▸ **What you have to do**
Copy nothing but the lines from the line with "The height and width of the screenshot is (644, 298)." to the end of the records, retyped exactly. Pictures stay out.
§
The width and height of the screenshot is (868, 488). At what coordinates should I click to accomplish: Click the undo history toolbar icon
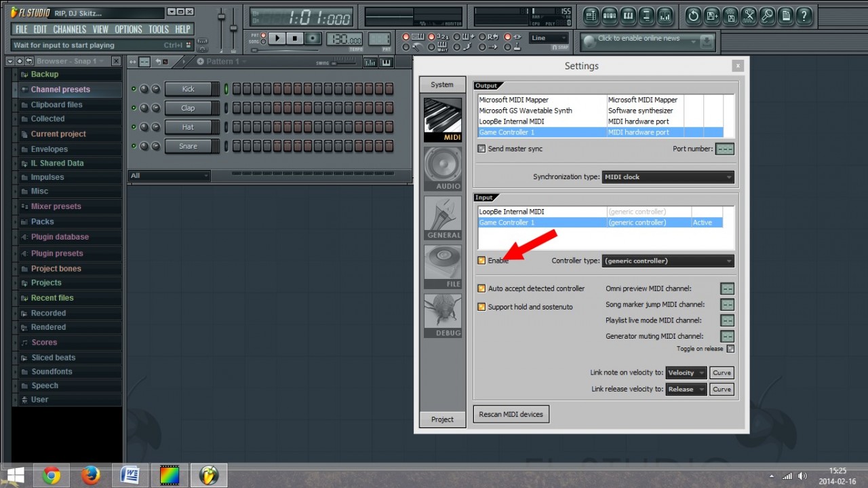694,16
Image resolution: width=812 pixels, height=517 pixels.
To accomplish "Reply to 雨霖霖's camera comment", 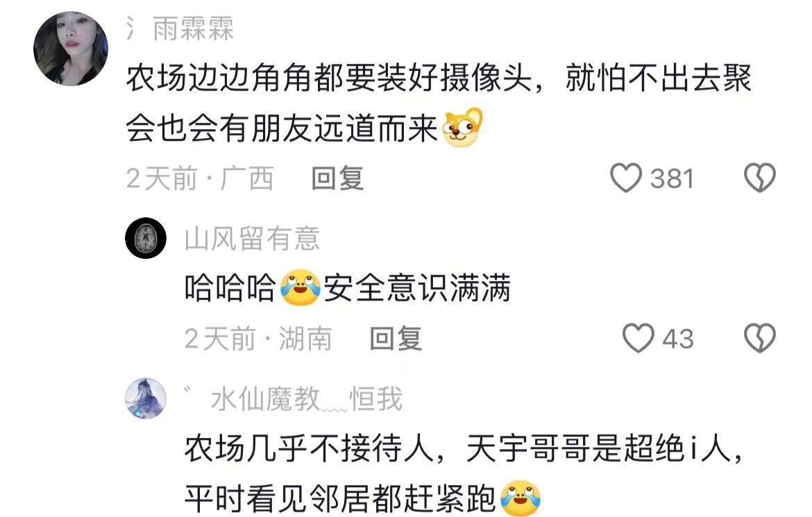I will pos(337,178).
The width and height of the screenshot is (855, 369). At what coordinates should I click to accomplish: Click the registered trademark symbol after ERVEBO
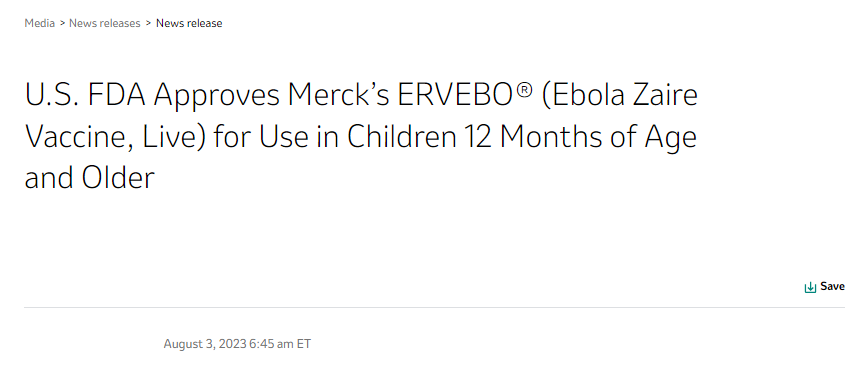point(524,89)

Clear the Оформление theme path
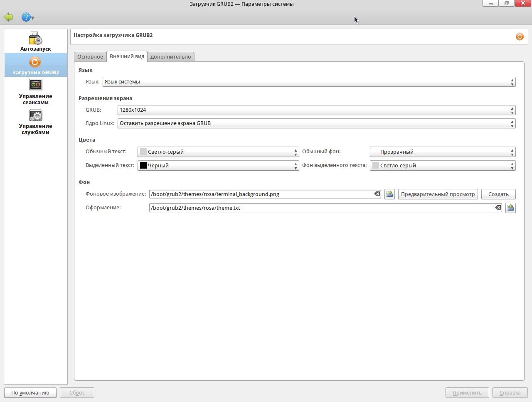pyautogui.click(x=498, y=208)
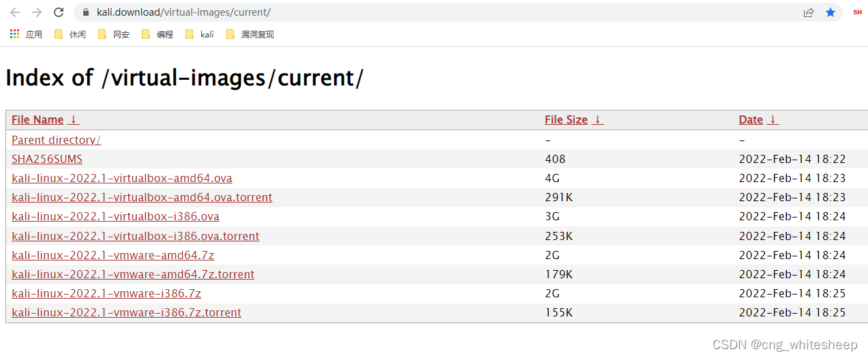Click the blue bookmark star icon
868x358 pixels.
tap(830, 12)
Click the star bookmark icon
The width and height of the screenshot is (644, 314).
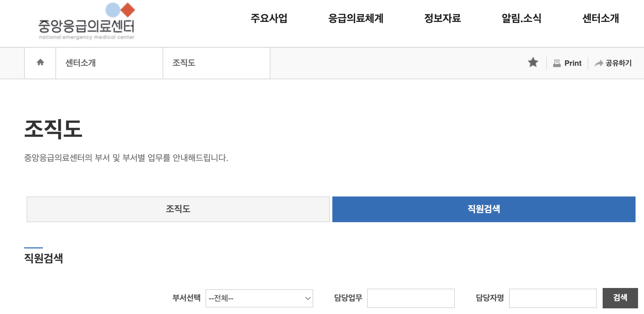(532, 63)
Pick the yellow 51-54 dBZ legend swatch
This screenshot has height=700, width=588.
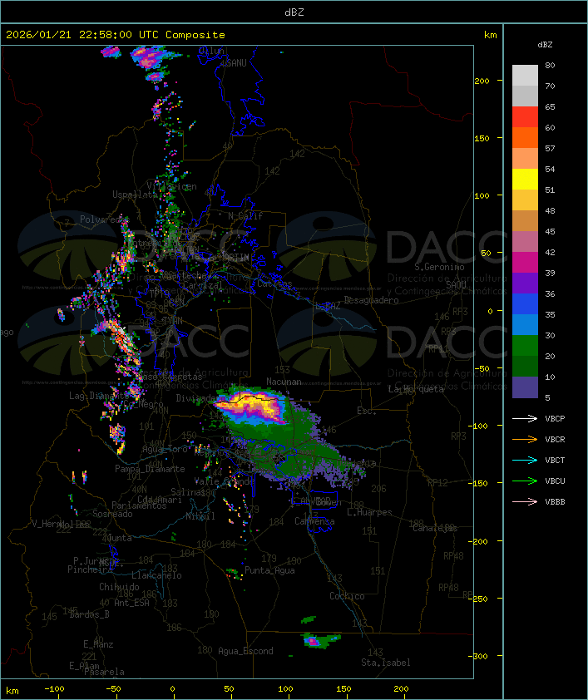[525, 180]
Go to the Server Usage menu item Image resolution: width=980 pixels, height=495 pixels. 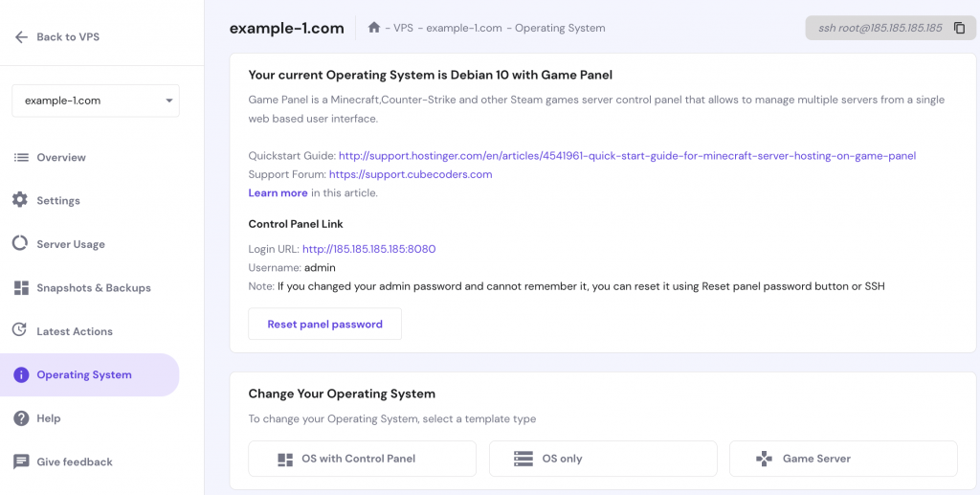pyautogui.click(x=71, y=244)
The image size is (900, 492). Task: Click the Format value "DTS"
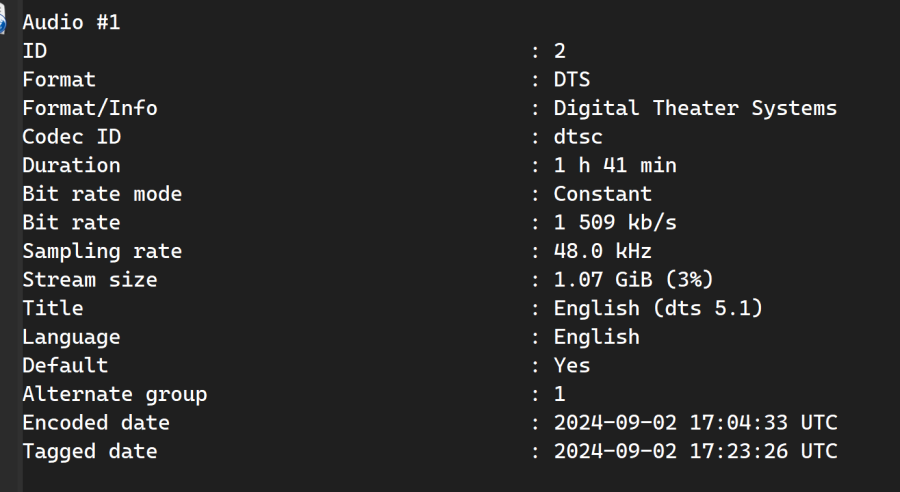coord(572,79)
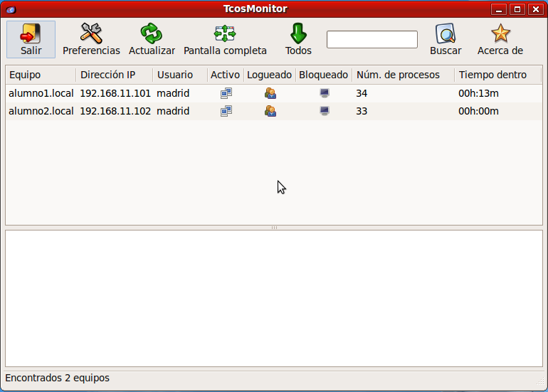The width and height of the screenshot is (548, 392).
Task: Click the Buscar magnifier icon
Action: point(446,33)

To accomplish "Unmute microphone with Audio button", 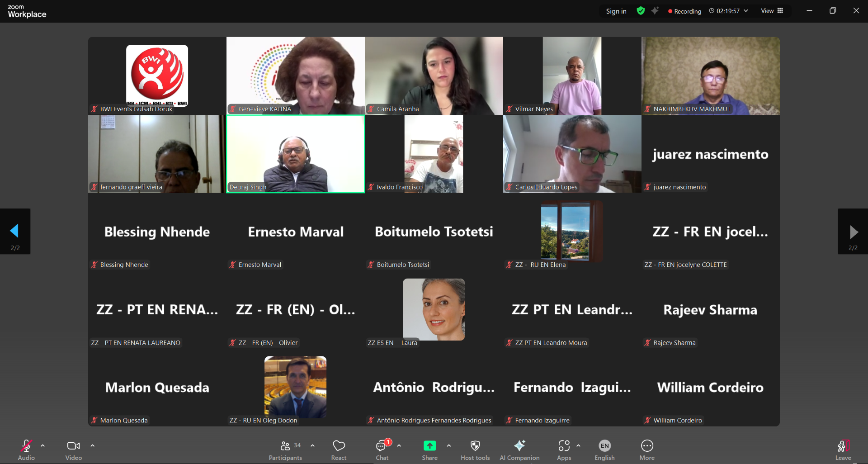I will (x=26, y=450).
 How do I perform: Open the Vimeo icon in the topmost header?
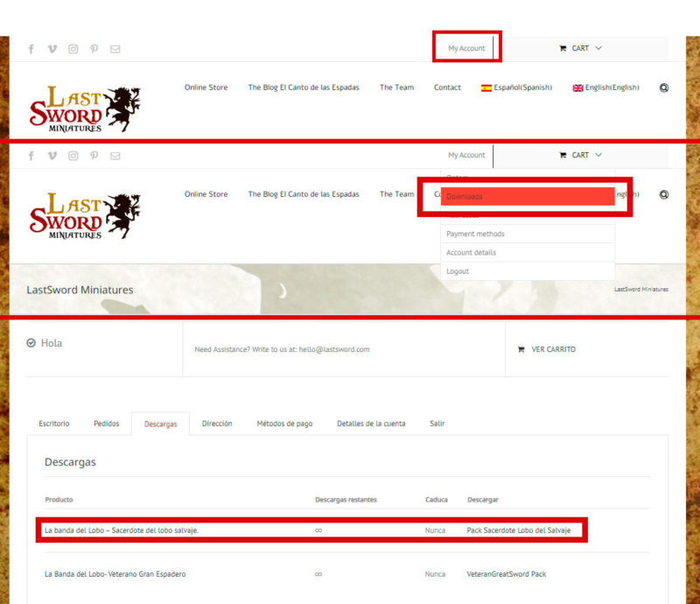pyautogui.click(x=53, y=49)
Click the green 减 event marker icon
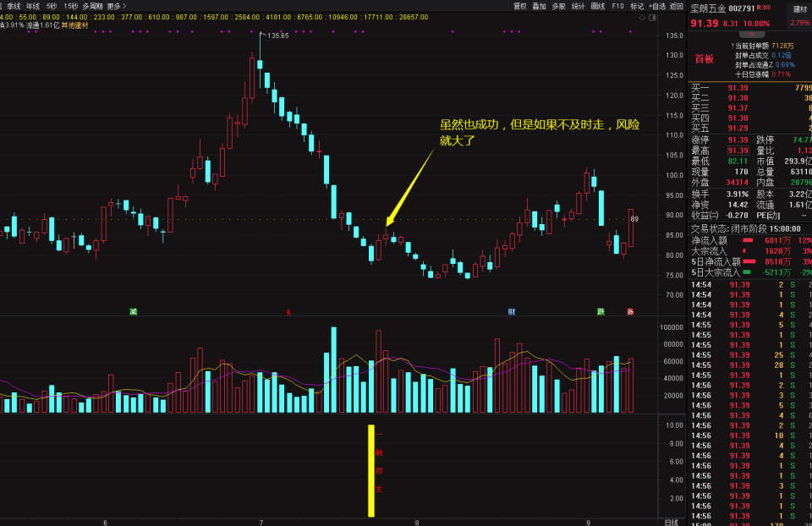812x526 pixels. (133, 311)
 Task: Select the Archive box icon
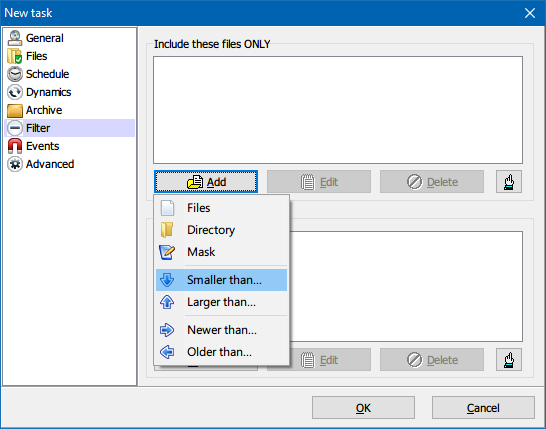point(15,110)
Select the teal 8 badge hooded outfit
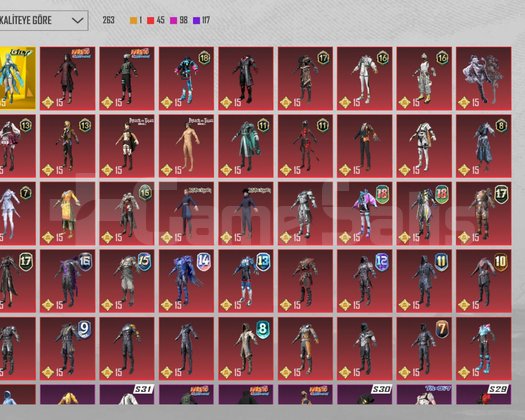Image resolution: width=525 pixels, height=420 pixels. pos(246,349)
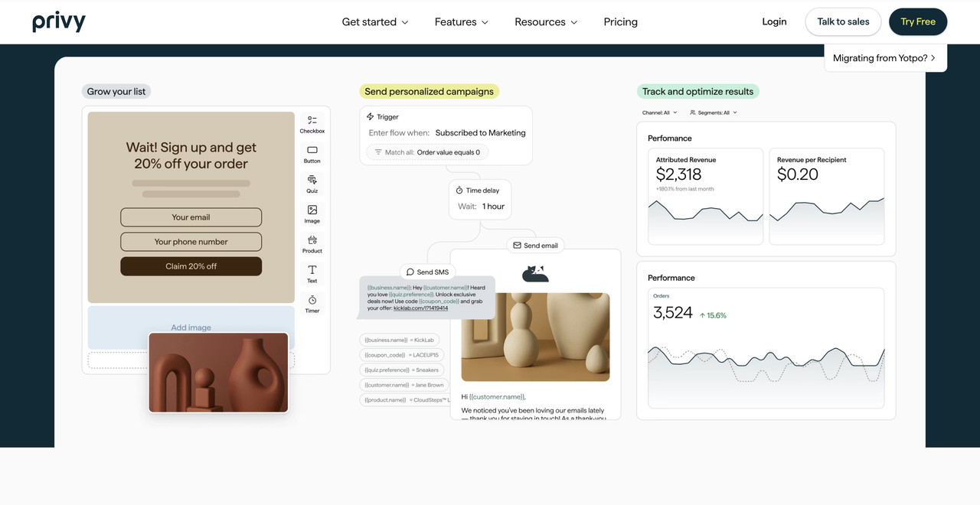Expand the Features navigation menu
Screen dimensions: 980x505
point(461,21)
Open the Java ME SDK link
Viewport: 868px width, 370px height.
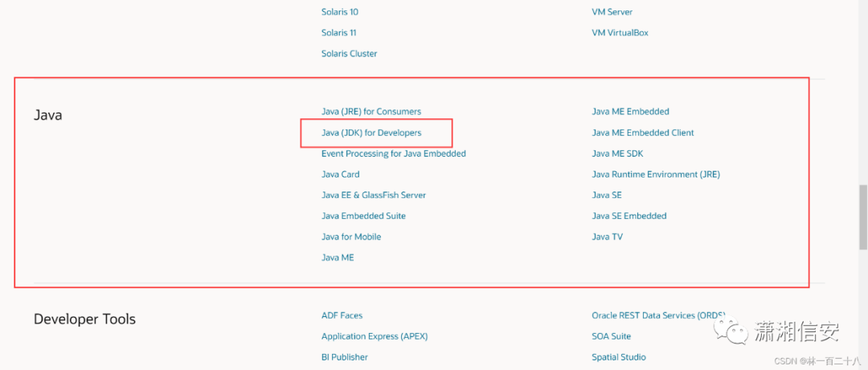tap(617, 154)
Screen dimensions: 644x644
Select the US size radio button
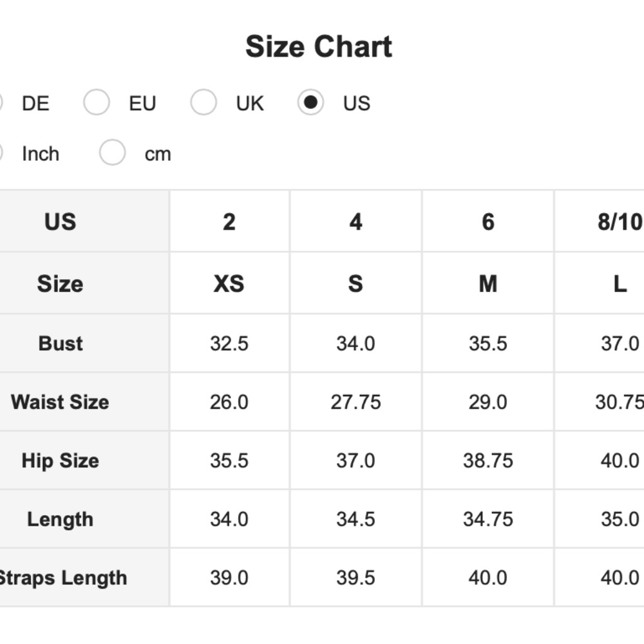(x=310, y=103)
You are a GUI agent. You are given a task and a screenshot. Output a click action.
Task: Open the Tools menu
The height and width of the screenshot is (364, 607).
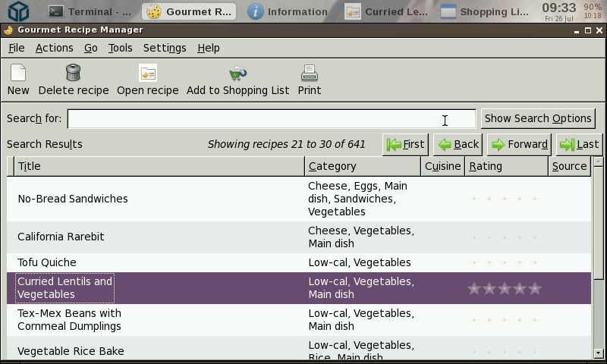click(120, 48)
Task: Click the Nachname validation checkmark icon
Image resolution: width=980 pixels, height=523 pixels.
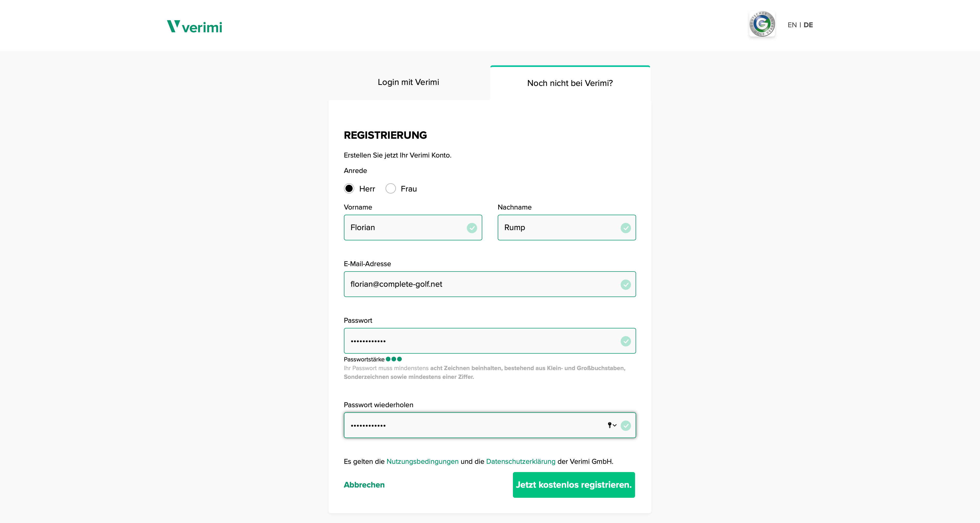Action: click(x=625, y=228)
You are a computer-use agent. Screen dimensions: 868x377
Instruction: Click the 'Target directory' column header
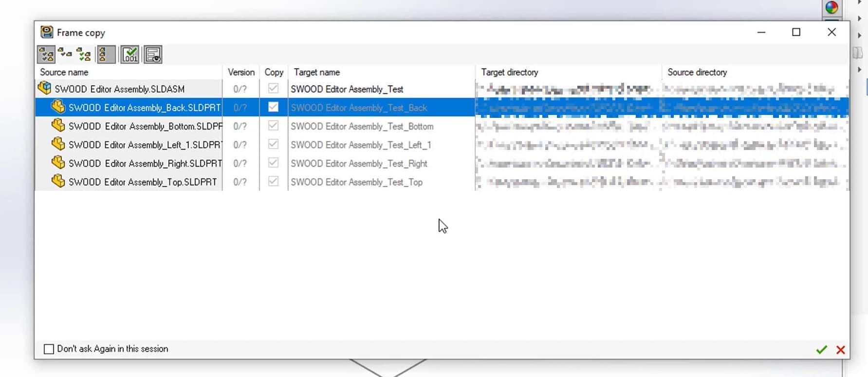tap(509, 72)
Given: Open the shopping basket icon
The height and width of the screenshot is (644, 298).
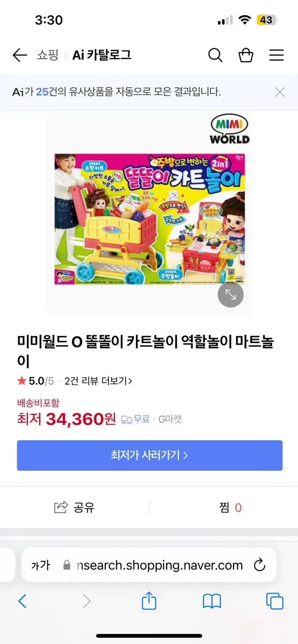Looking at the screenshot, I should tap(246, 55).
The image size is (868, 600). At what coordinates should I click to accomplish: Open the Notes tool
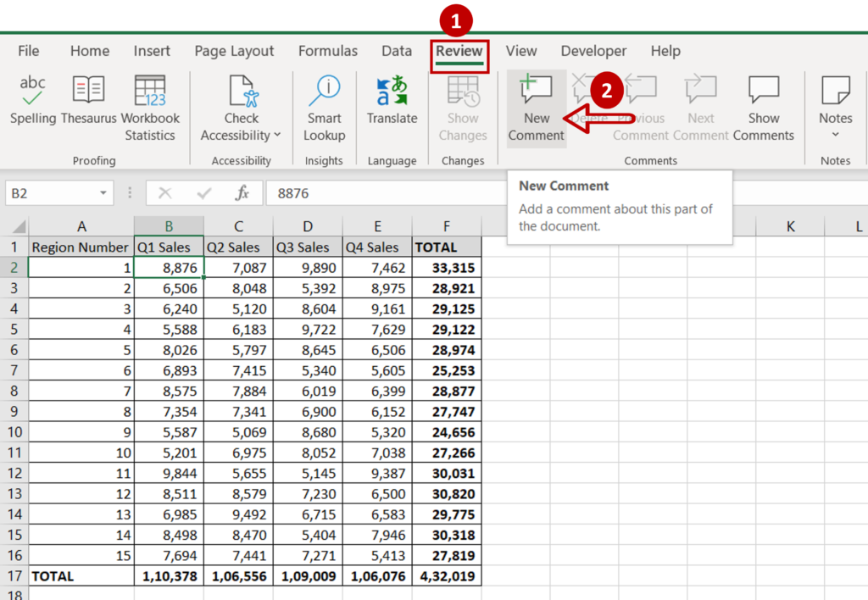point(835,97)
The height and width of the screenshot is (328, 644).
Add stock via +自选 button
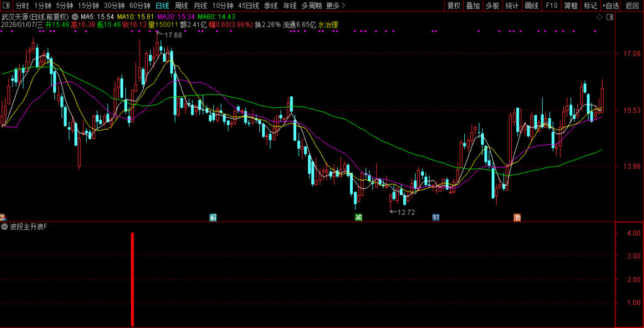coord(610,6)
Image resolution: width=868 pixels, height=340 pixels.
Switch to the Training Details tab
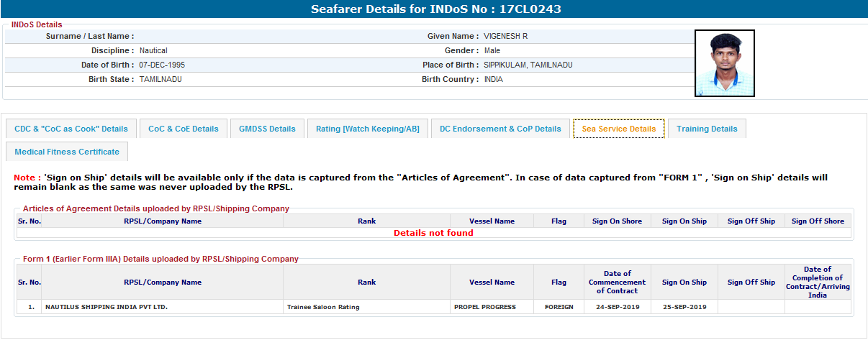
§
▸ **Your solution**
The height and width of the screenshot is (644, 298).
Looking at the screenshot, I should tap(246, 55).
The image size is (868, 600). At what coordinates should I click to accomplish: Open the Notes tool
point(835,97)
The height and width of the screenshot is (328, 644).
Add stock via +自选 button
coord(610,6)
Image resolution: width=868 pixels, height=340 pixels.
Switch to the Training Details tab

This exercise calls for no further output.